[Stored data entries]
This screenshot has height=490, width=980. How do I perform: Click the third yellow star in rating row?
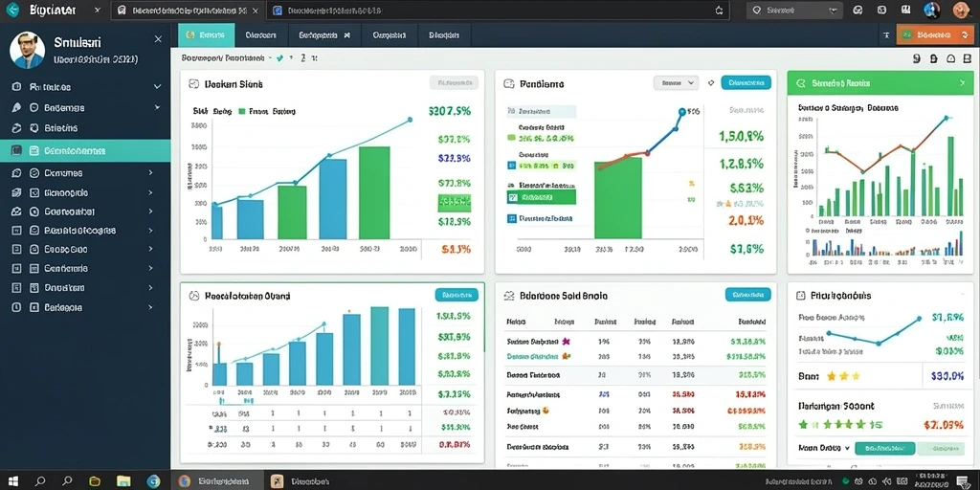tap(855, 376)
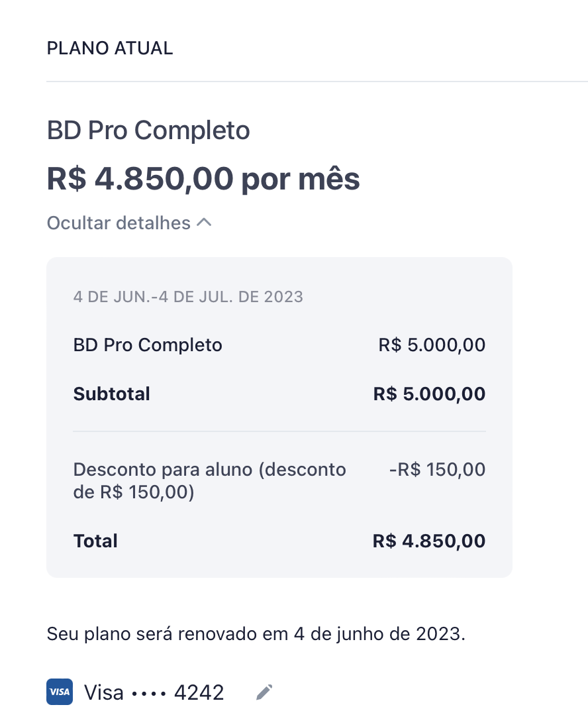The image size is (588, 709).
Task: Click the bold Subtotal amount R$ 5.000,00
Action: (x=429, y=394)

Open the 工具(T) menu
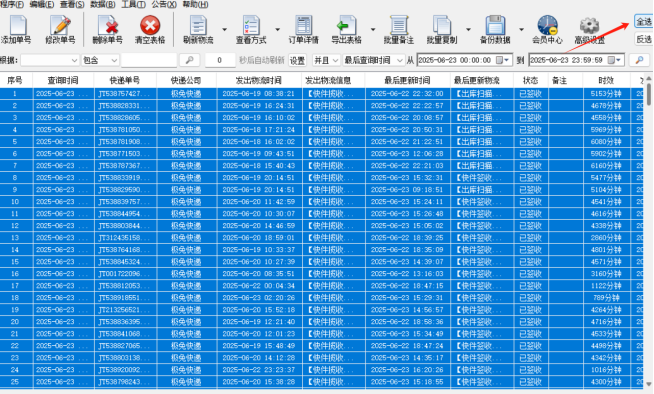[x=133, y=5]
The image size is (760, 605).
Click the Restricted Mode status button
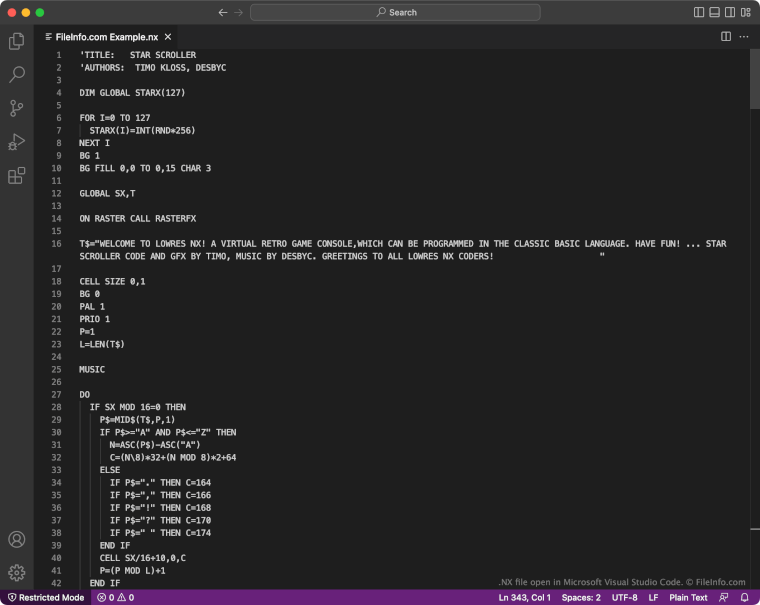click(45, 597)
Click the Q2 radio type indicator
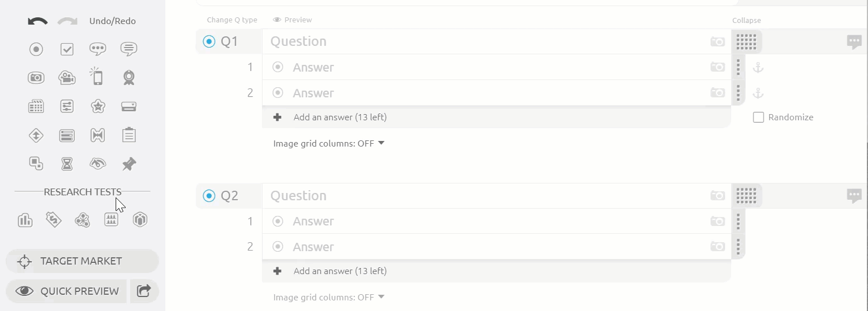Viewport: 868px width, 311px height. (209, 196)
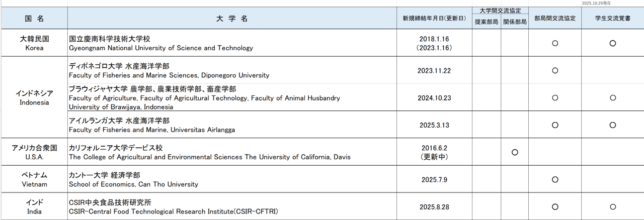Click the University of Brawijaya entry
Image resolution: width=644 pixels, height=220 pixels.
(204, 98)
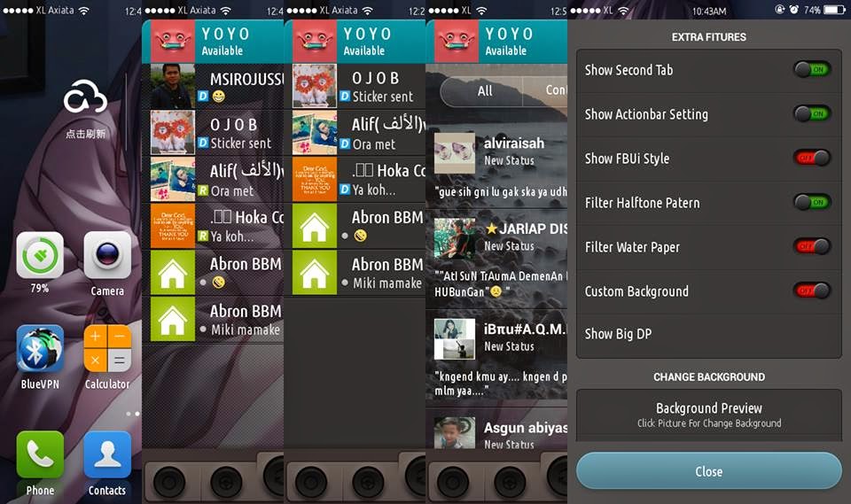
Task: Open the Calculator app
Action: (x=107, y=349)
---
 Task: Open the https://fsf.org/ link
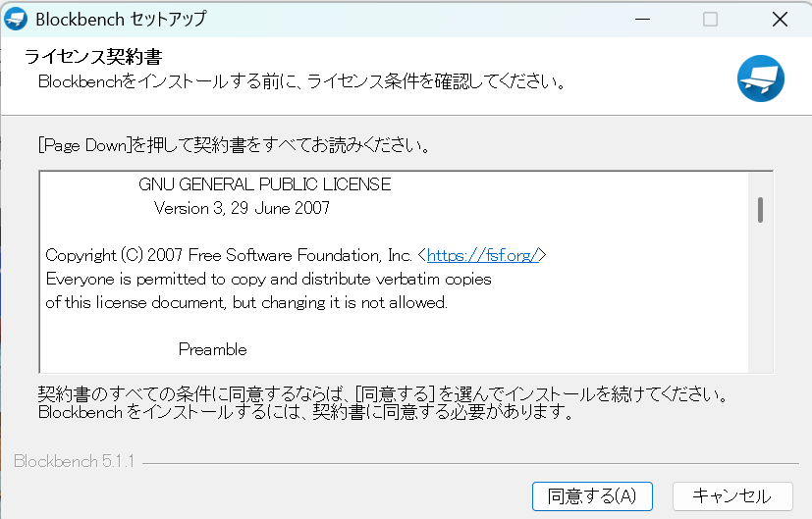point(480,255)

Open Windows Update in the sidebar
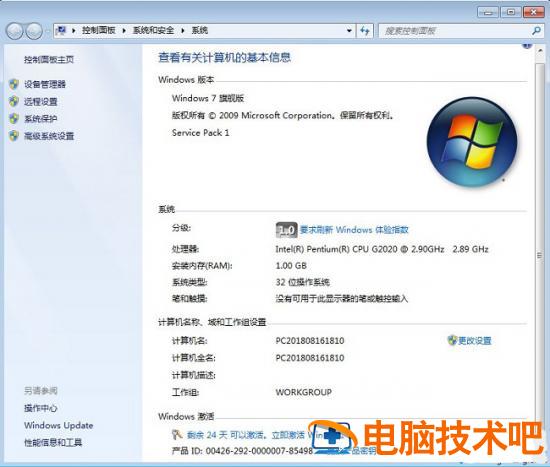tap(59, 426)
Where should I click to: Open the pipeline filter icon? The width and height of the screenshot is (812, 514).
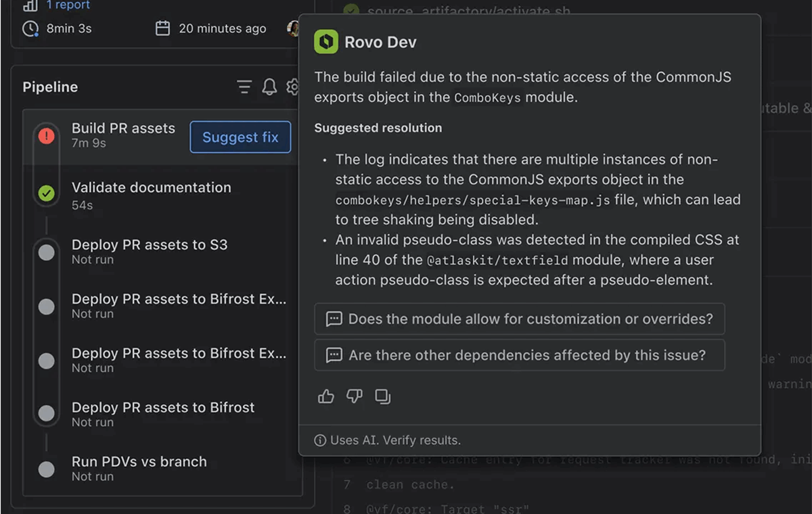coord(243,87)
==
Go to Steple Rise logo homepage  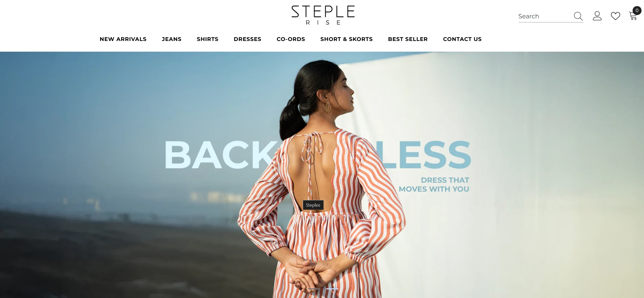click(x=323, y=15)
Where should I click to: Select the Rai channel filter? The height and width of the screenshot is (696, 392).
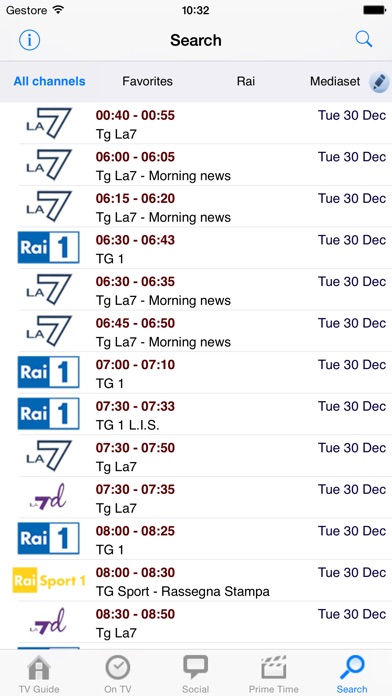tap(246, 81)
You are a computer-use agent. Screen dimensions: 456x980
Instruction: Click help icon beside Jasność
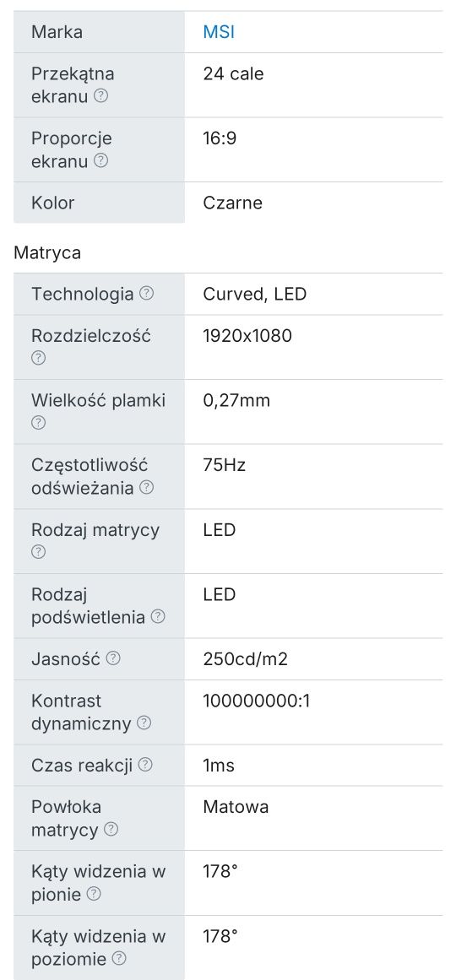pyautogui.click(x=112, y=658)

> **REQUIREMENT**: Could you transcribe exactly the entries above, but only the lines from the one with "This screenshot has" through the one with "The image size is (760, 605).", and without pictures?

> **RESULT OF THE EXERCISE**:
This screenshot has height=490, width=980. How do I perform: Click the third yellow star in rating row?
tap(855, 376)
The image size is (588, 709).
Task: Click the bold Subtotal amount R$ 5.000,00
Action: (x=429, y=394)

Open the 工具(T) menu
[x=133, y=5]
The image size is (760, 605).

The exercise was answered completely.